## Kaynak metin
● ● ● ● ● ● ●

Yol belli bilen yok; iz belli giden yok

A -
A +
Zor coğrafyadayız…
Bin yıldır buradayız, kimin ne olduğunu biliyoruz.
İstesek de, istemesek de her asırda yeniden alevlenen bir mücadelenin tarafıyız.
Kimliğimizi koruyarak hayatta kalmak istiyorsak…
Tek çaremizin köklerimizi iyi öğrenip, oraya bağlanmak ve tarihten ders almak olduğunu görüyoruz.
             ***
İtikatta Eş’arî, Matüridî; amelde dört hak mezhep üzerine kurulu Sünniliği bitirmek, Ehl-i sünnet çizgiye sımsıkı bağlı Türkleri bu coğrafyadan silip atmak için Yahudi İbn-i Sebe Şia’yı kurdu.
16. asırda Anadolu’nun bütünüyle Şialaşma tehlikesi vardı…
Bilhassa Sünni Memlûklular devletinin kontrolündeki Suriye ve Mısır’ın…
Yavuz Sultan Selim Han, Şah İsmail’in idaresindeki İran Safevi devletiyle mücadele etti.
Şia’yı önce Anadolu’dan temizledi.
Sonra kendi içindeki güç mücadeleleri ile boğuşan Memlûklular’dan Suriye ve Mısır’ı alarak, bu devletin varlığına son verdi.
Böylece, İslam coğrafyasında Şia’nın yayılmasını büyük ölçüde engelledi.
Hicaz bölgesini korumaya aldı.
Yavuz Sultan Selim, bunları sadece 8 yılda yaptı, devamına ömrü yetmedi.
2. Selim, Endülüs’ten başlayarak İslam ülkelerini yutmaya çalışan haçlılarla mücadele etti.
Kızıldeniz’den Portekizlileri temizledi.

● ● ● ● ● ● ●

## Kayıtlı veriler
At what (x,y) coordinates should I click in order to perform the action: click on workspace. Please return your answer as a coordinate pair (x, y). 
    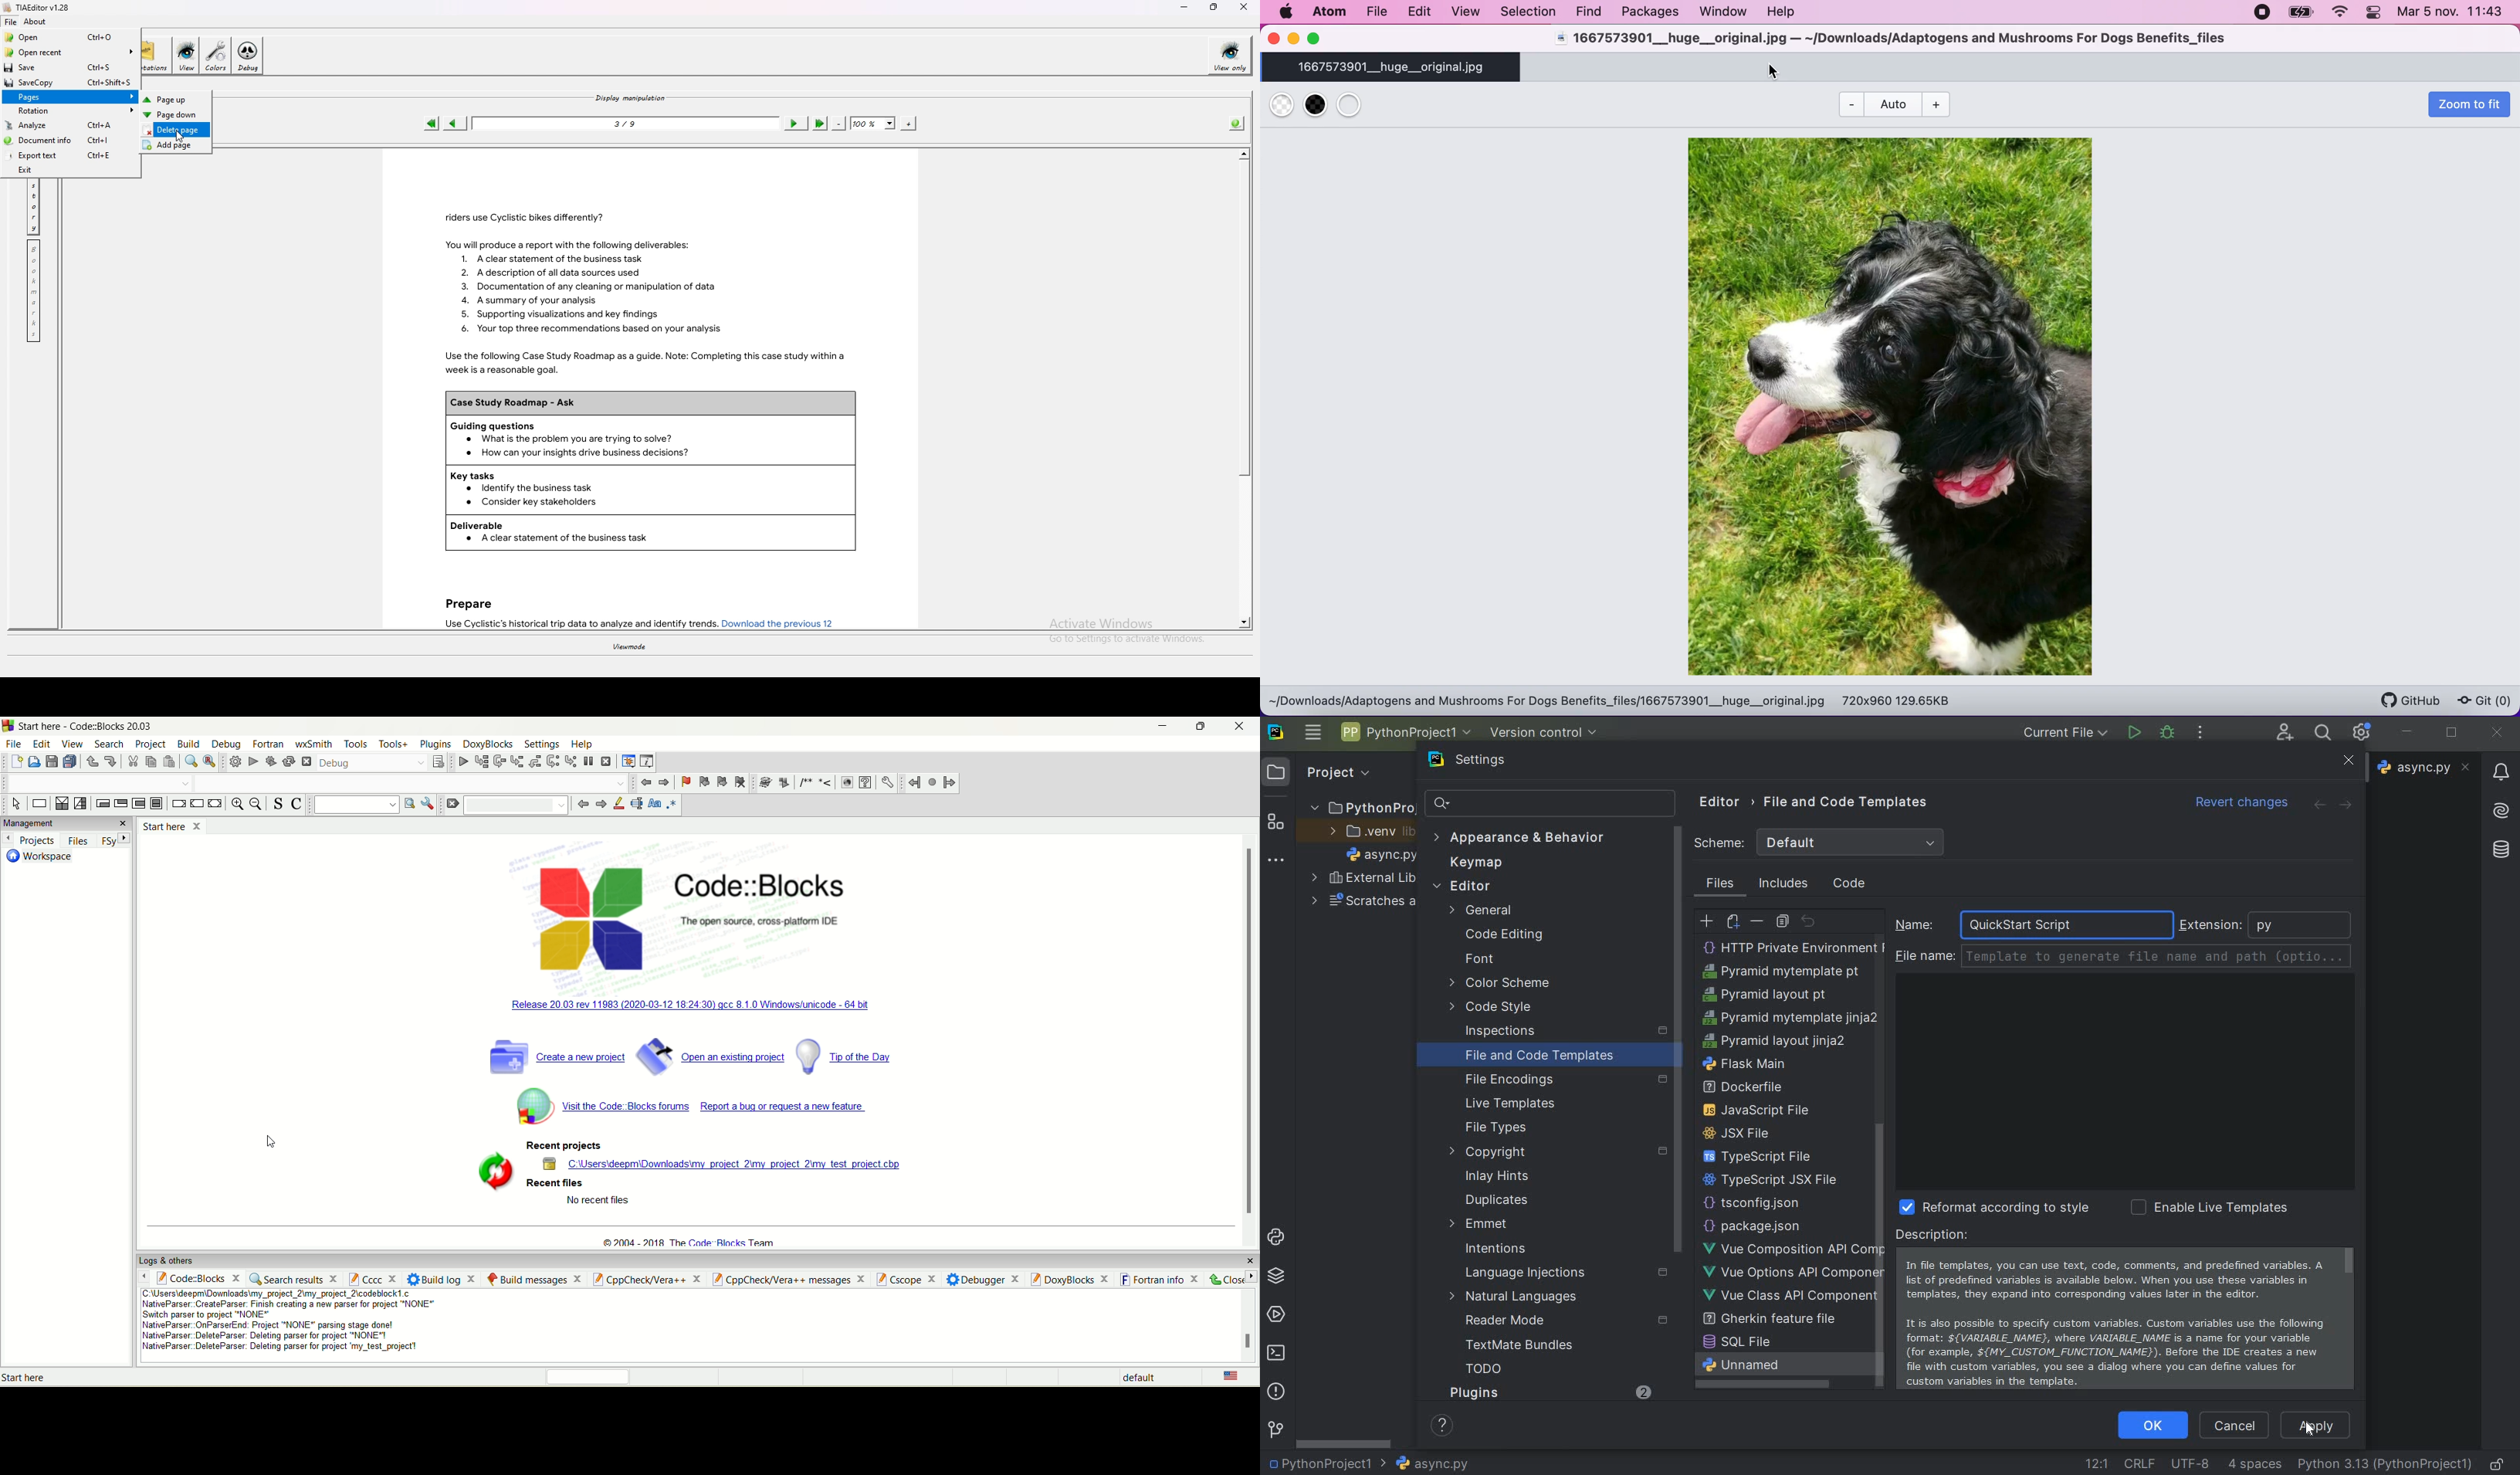
    Looking at the image, I should click on (39, 857).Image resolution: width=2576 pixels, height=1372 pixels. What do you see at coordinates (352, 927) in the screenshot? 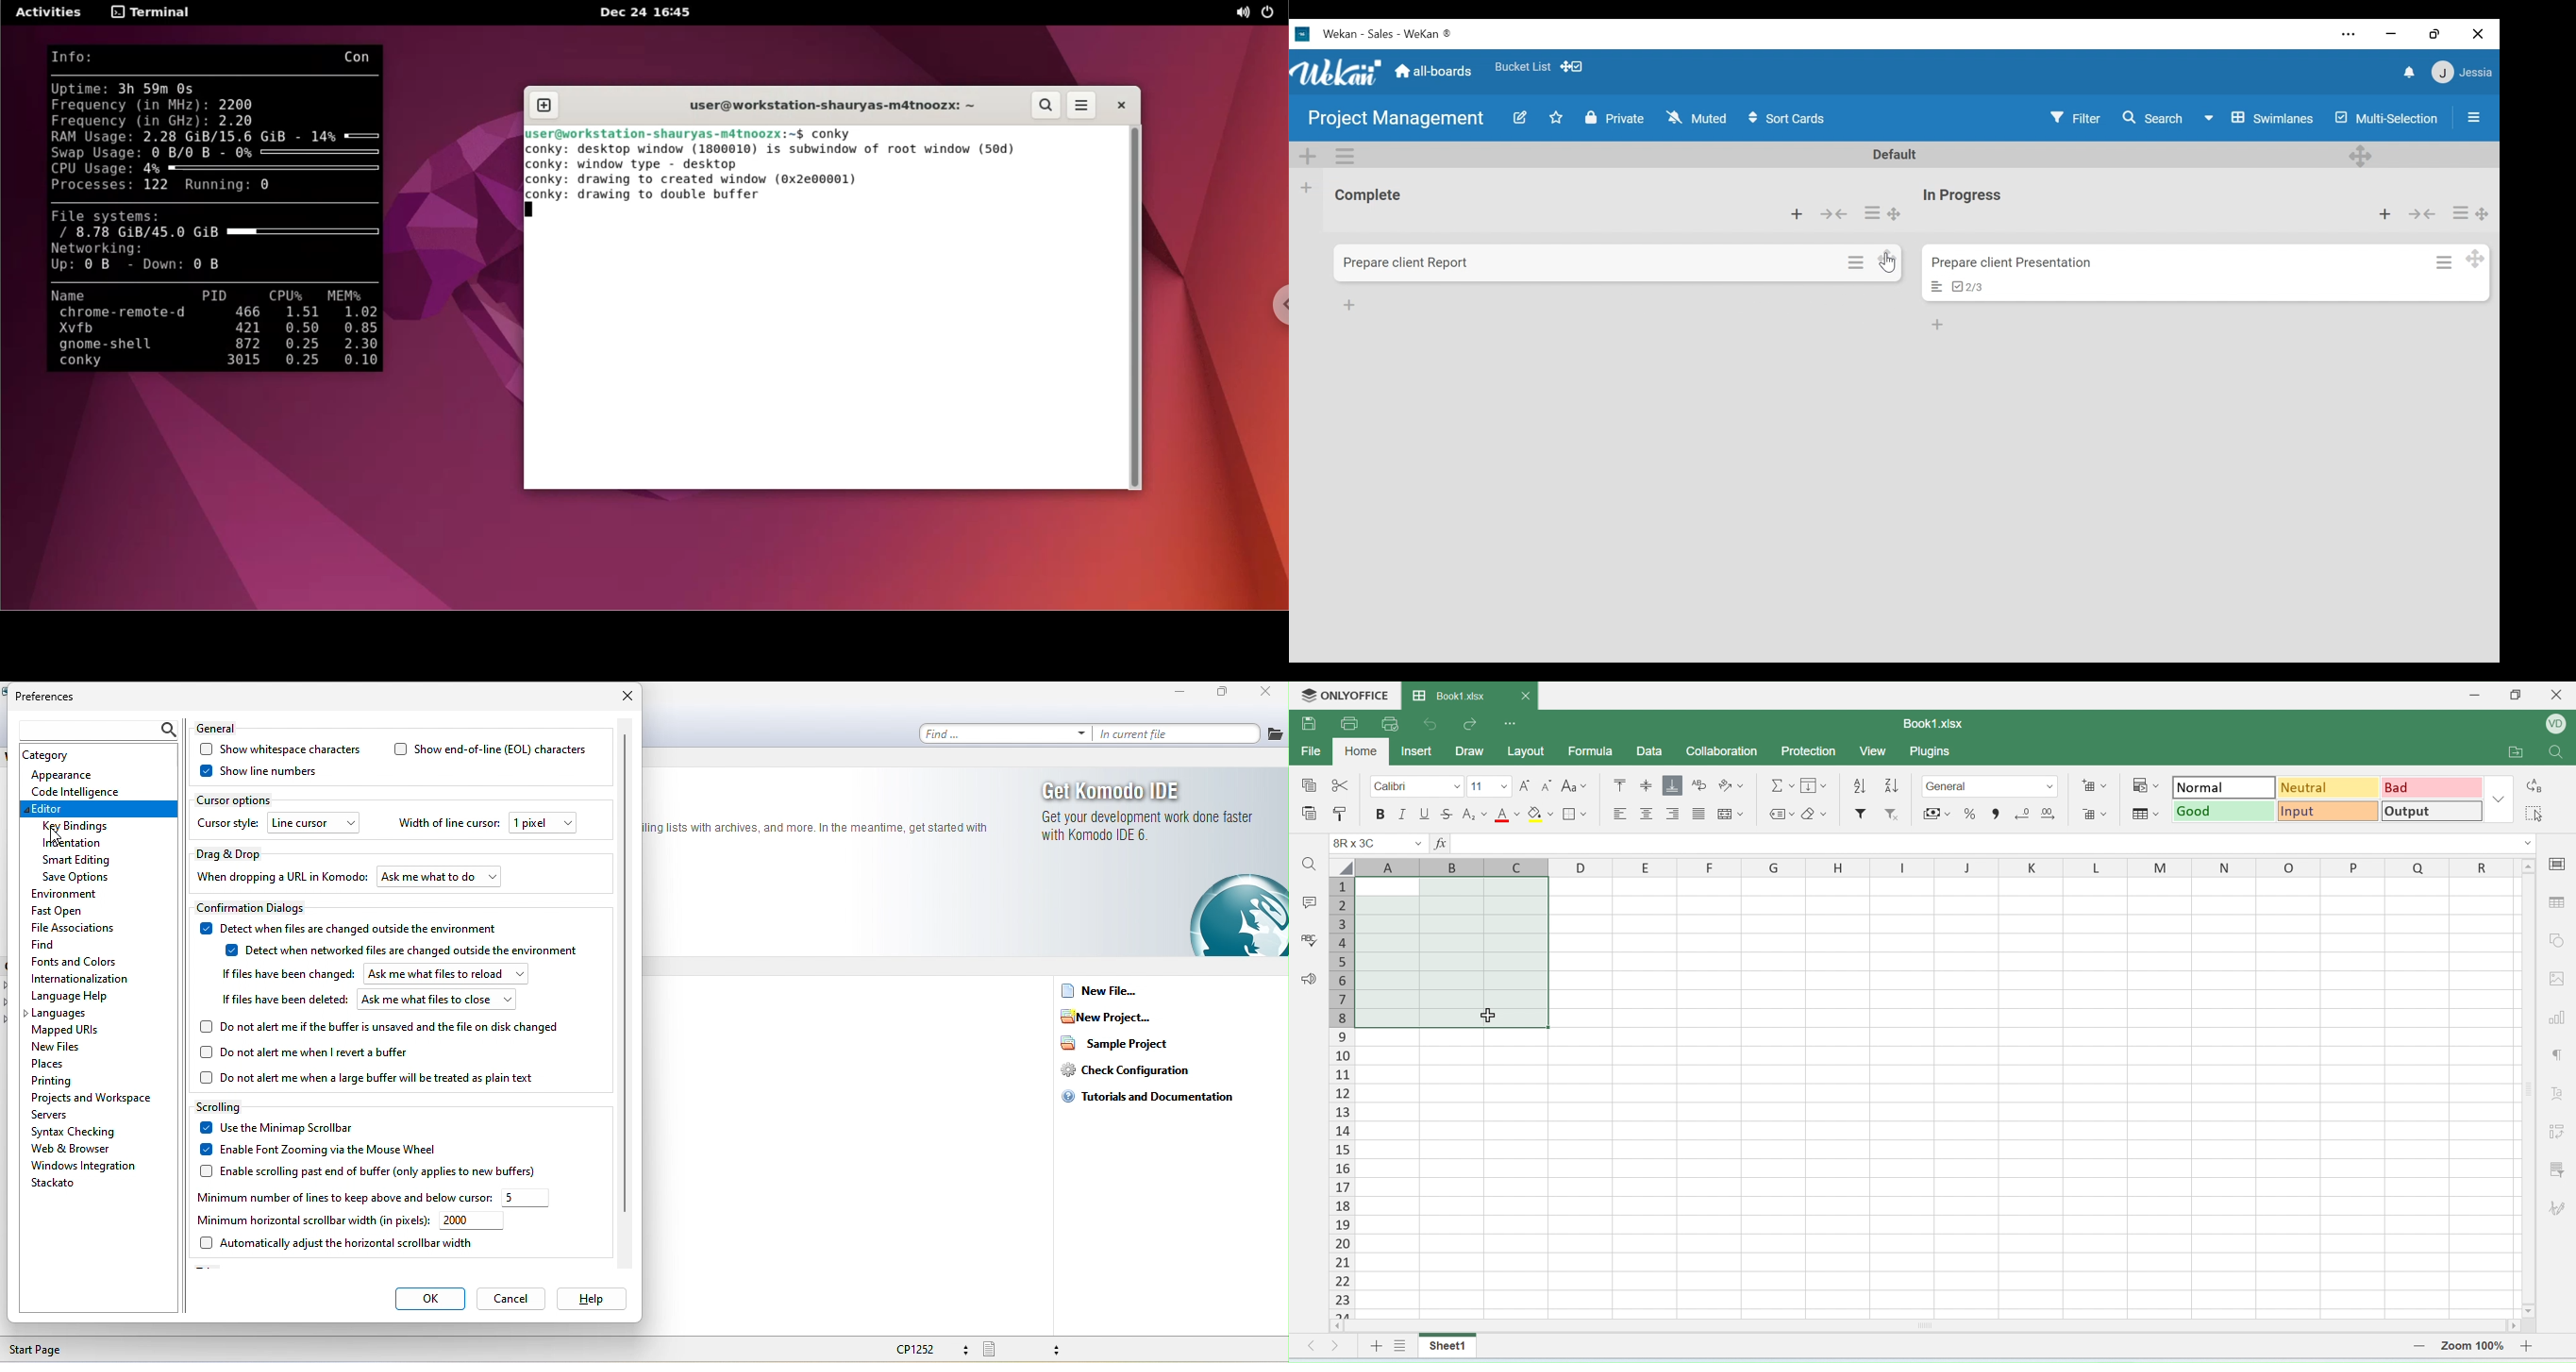
I see `detect when files are changed outside the environment` at bounding box center [352, 927].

● ● ● ● ● ● ●

## Verilen görev
Kaynak metnin "Kimliğimizi koruyarak hayatta" ifadesini içeren sözlerle açılıp "devletiyle mücadele etti." ile kapanan kısmını hiç değiştirmeden tekrar yazın. Yalnızca kaynak metne dayanın.

## Görev çıktısı
Kimliğimizi koruyarak hayatta kalmak istiyorsak…
Tek çaremizin köklerimizi iyi öğrenip, oraya bağlanmak ve tarihten ders almak olduğunu görüyoruz.
             ***
İtikatta Eş’arî, Matüridî; amelde dört hak mezhep üzerine kurulu Sünniliği bitirmek, Ehl-i sünnet çizgiye sımsıkı bağlı Türkleri bu coğrafyadan silip atmak için Yahudi İbn-i Sebe Şia’yı kurdu.
16. asırda Anadolu’nun bütünüyle Şialaşma tehlikesi vardı…
Bilhassa Sünni Memlûklular devletinin kontrolündeki Suriye ve Mısır’ın…
Yavuz Sultan Selim Han, Şah İsmail’in idaresindeki İran Safevi devletiyle mücadele etti.